De même, la comptabilisation de la R&D paraît aléatoire. En effet, les directives précitées de l'OTAN permettent de prendre en compte les activités mixtes de recherche à hauteur de leur apport militaire, pour autant que celui-ci puisse être évalué, mais la France cale sa notification, pour l'essentiel, sur un périmètre « LPM » qui exclut l'intégralité des crédits inscrits dans le programme 191 « Recherche duale (civile et militaire ») » (mission « Recherche et enseignement supérieur ») - soit 180 millions d'euros prévus pour 2016. La même approche conduit à ne pas intégrer dans la notification française les dépenses de retraite du combattant et de pensions militaires d'invalidité retracées dans l'action « Administration de la dette viagère » du programme 169 « Reconnaissance et réparation en faveur du monde combattant » (mission « Anciens combattants, mémoire et liens avec la Nation ») - soit au total 1,9 milliard d'euros prévus pour 2016 -, alors qu'une partie de ces prestations constituent des dépenses militaires dans l'acception définie par l'OTAN.

b) Des ambitions de défense différentes

Une autre difficulté dans le maniement de l'indicateur « 2 % » en vue de comparer les situations nationales réside dans les profondes différences d'ambitions stratégiques et de politique de défense qui existent entre États.
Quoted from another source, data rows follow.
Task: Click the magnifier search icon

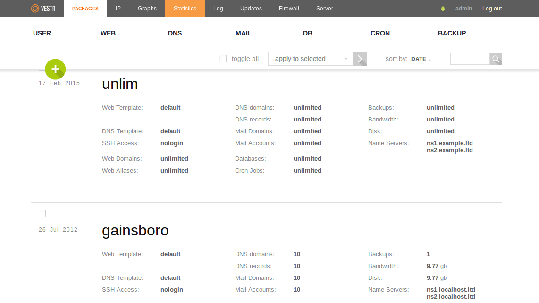Action: pyautogui.click(x=496, y=59)
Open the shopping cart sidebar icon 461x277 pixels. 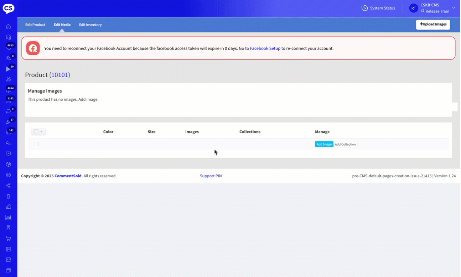(9, 239)
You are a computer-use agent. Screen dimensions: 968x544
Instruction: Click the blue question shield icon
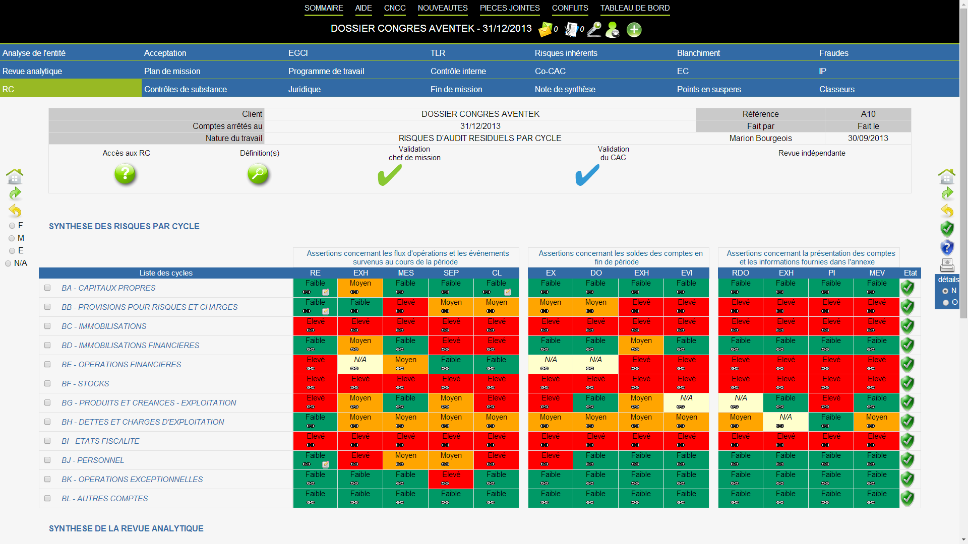(947, 247)
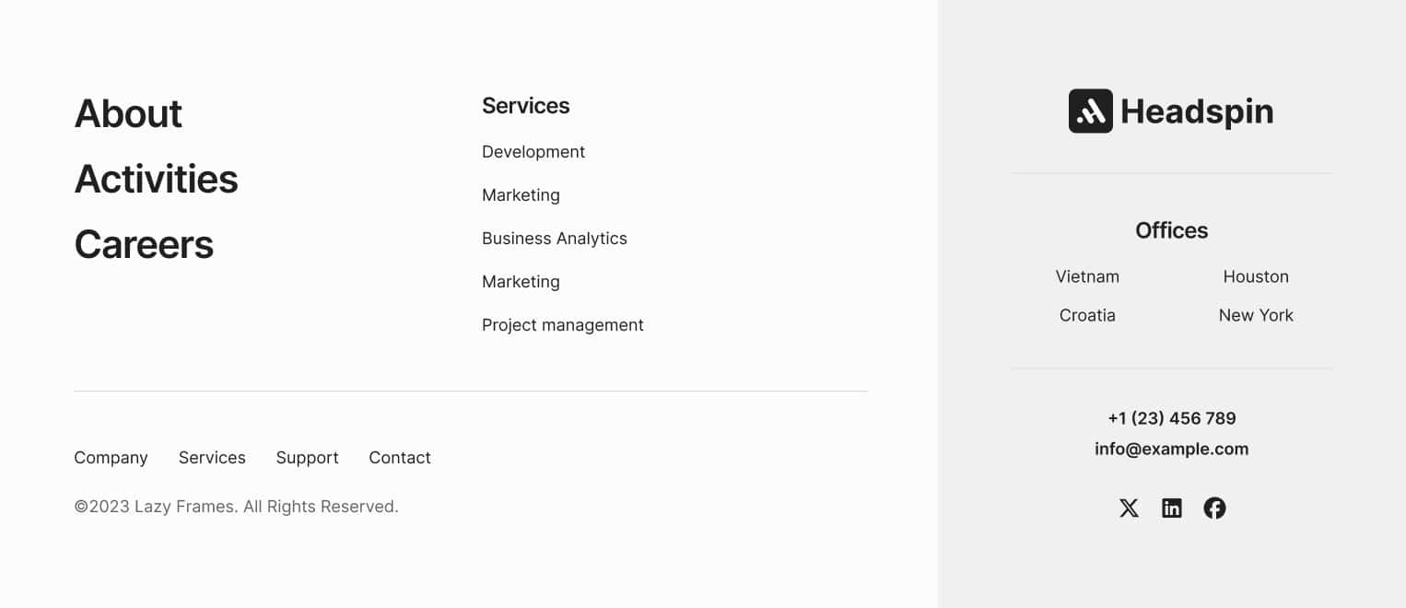Select the Vietnam office
Viewport: 1406px width, 608px height.
[x=1087, y=276]
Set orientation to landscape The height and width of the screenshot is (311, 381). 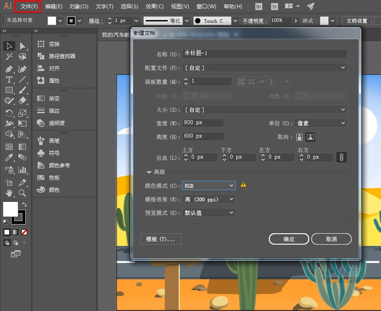[310, 137]
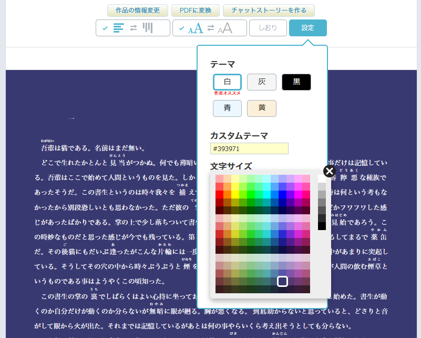Screen dimensions: 421x338
Task: Select vertical text layout icon
Action: pos(148,28)
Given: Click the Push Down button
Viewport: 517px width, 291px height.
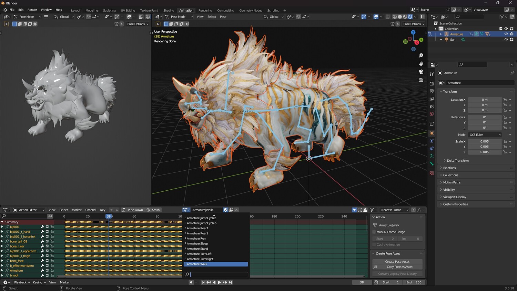Looking at the screenshot, I should (132, 210).
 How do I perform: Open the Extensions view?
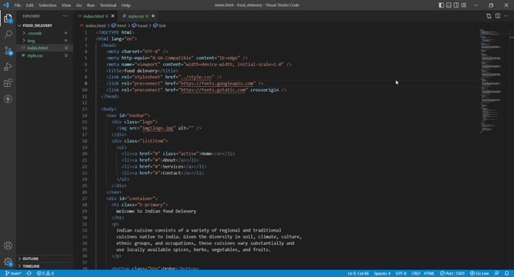coord(8,82)
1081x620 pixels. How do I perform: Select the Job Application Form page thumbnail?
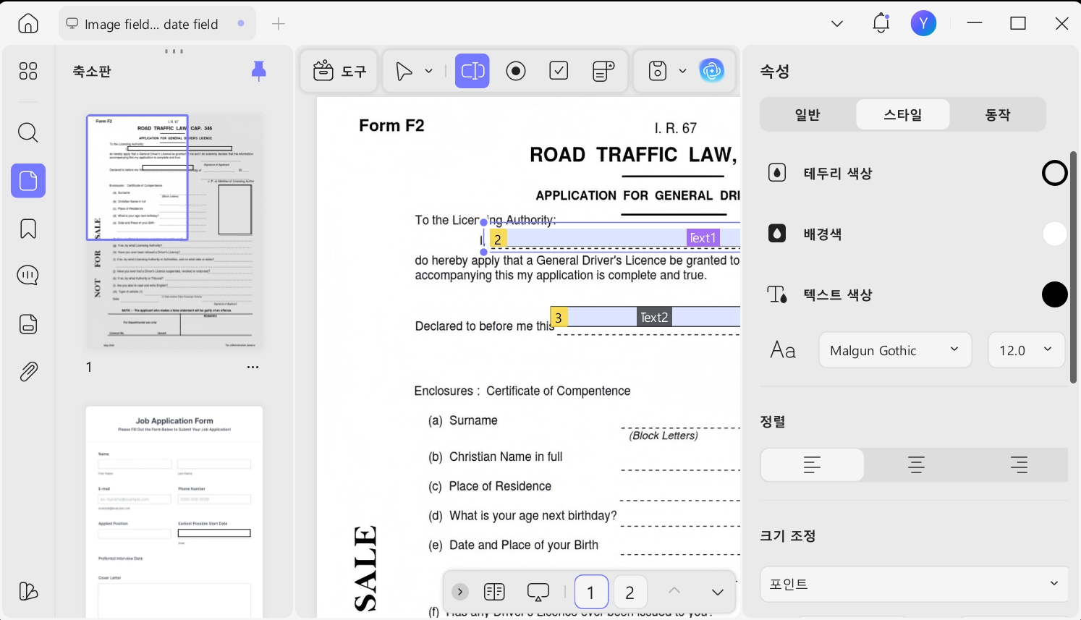click(174, 511)

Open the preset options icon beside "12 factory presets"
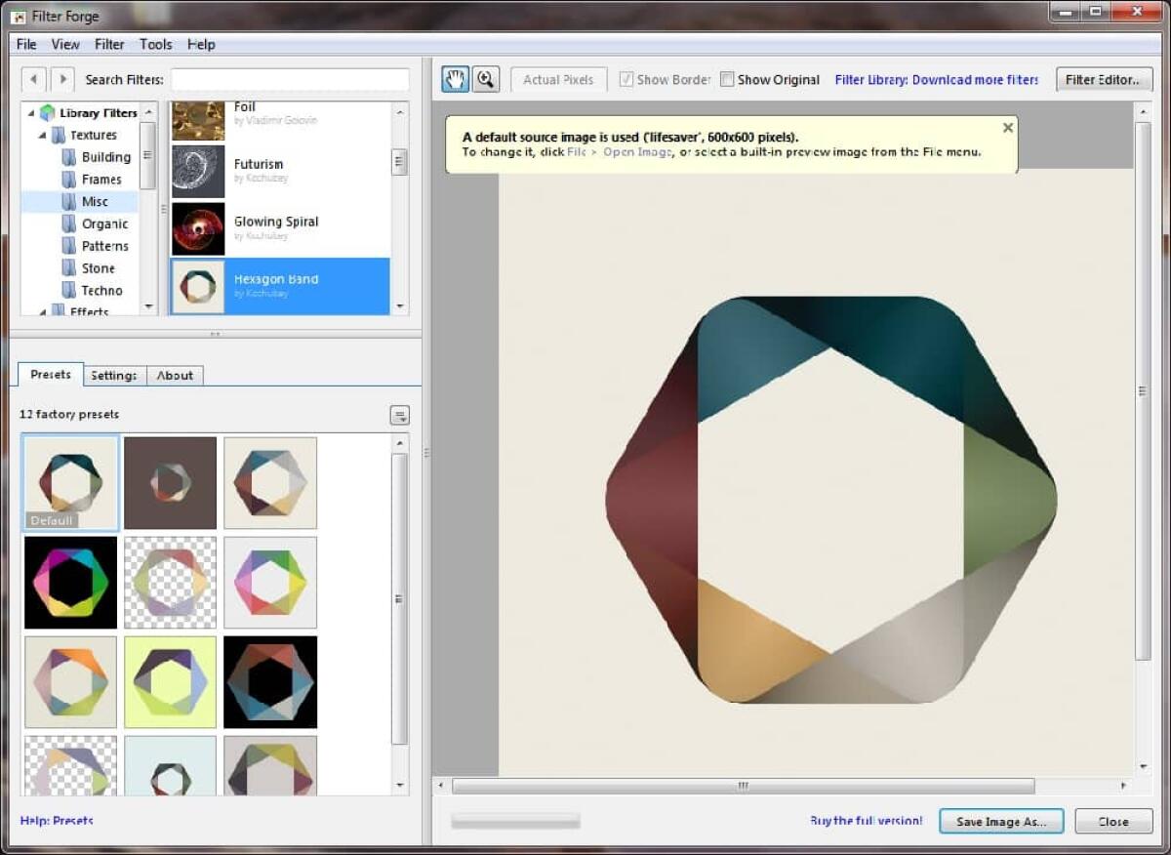[x=400, y=414]
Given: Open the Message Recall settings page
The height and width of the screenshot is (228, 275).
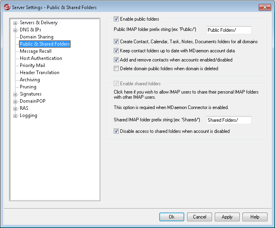Looking at the screenshot, I should 36,51.
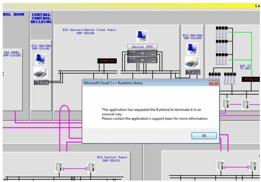Viewport: 261px width, 182px height.
Task: Click the red clock display near DCF 77
Action: [x=251, y=79]
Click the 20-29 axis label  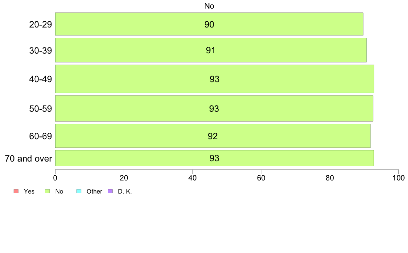click(41, 24)
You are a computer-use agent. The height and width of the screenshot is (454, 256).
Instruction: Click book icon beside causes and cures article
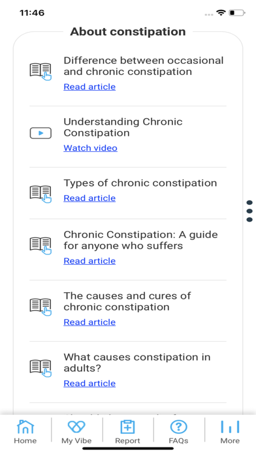(x=40, y=307)

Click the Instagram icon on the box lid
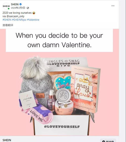(x=58, y=66)
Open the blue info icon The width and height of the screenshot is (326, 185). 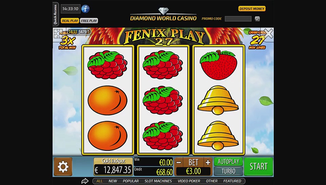click(85, 9)
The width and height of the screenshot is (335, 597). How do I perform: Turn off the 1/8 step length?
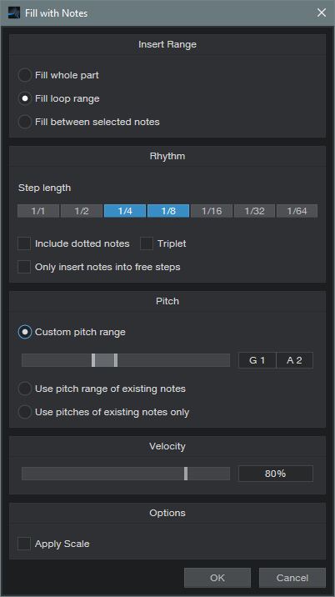(168, 211)
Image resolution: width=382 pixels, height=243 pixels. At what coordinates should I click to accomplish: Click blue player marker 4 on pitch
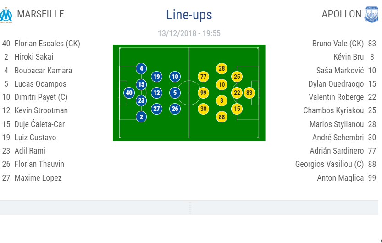(x=141, y=69)
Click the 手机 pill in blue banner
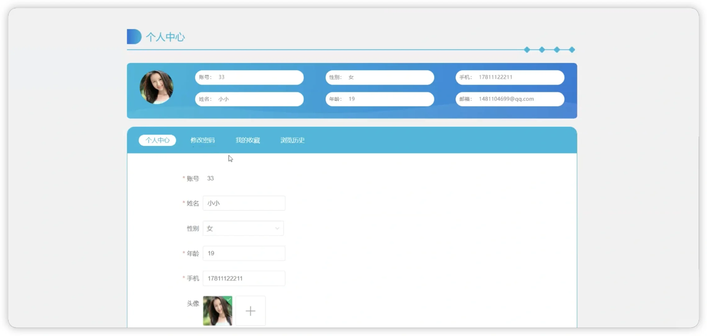Viewport: 707px width, 336px height. [510, 77]
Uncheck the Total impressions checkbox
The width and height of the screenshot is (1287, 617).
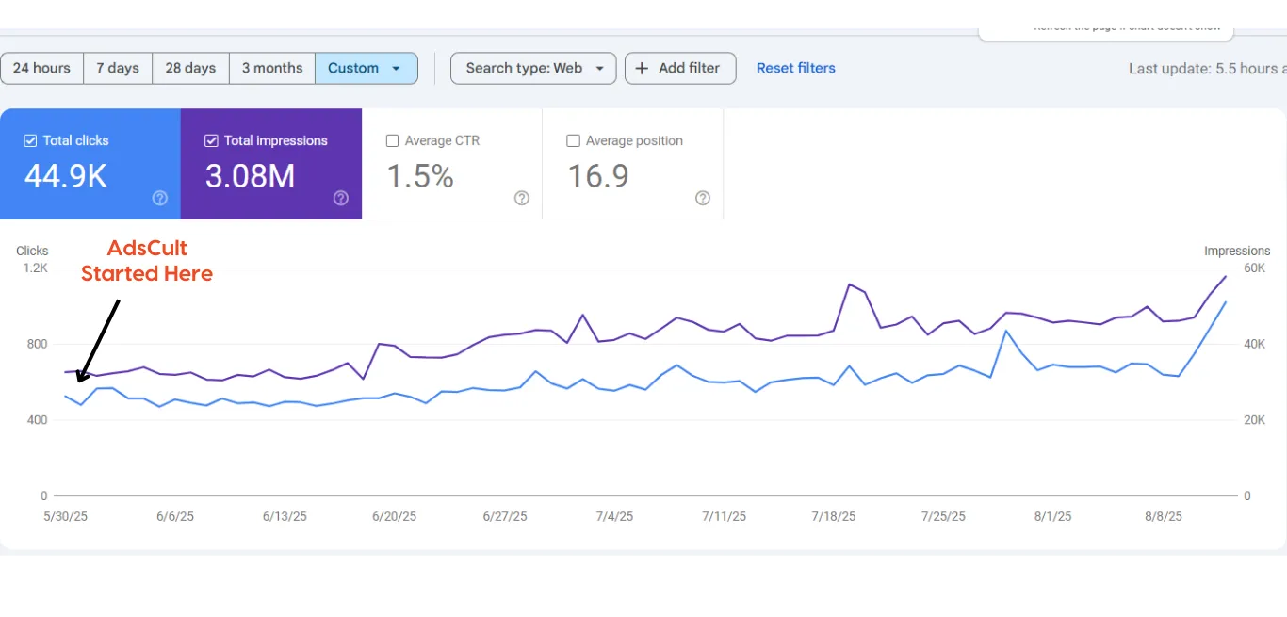point(211,140)
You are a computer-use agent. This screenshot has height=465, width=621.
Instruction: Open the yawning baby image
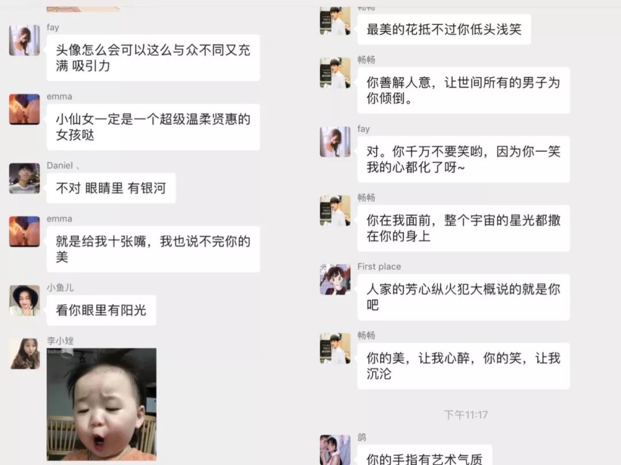(x=101, y=404)
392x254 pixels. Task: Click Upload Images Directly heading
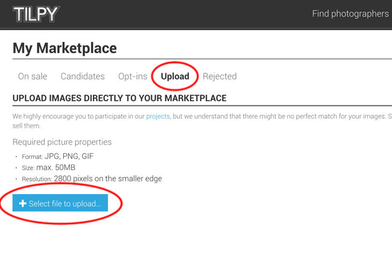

Par nature, ce référentiel de type quantitatif, limité à la mesure des moyens financiers affectés à la défense, ne peut permettre d'évaluer les dépenses militaires du point de vue qualitatif : celui de leur emploi concret et de leurs effets réels ; pris en lui-même, il occulte toute recherche d'efficacité de la dépense. Or, dans la pratique, d'un pays à l'autre, l'affectation d'une part identique ou comparable de la richesse nationale au budget de la défense n'aura ni la même portée, ni la même efficience .

Ainsi, la France, nonobstant le ratio susmentionné de 1,79 % en 2016, n'en représente pas moins actuellement, en termes de capacités opérationnelles déployées, le deuxième pays de l'OTAN après les États-Unis et le premier d'Europe - l'outil militaire est probablement devenu le premier instrument de son rayonnement international ; elle assume le poids budgétaire de sa dissuasion nucléaire et, comme on l'a indiqué, près du quart de son budget de défense était consacré, en 2016, à l'investissement dans des équipements majeurs, R&D comprise. Par comparaison, le Royaume-Uni , bien qu'il soutienne un effort de défense estimé pour l'année dernière à 2,17 % du PIB, ne dispose d'une dissuasion que « semi-autonome » - compte tenu de sa dépendance en matière d'armes nucléaires, réglée par voie d'accord, aux technologies fournies par les États-Unis ; il reste engagé dans relativement peu d'interventions extérieures ; son armée de l'air et sa marine s'avèrent réduites par rapport aux armées françaises.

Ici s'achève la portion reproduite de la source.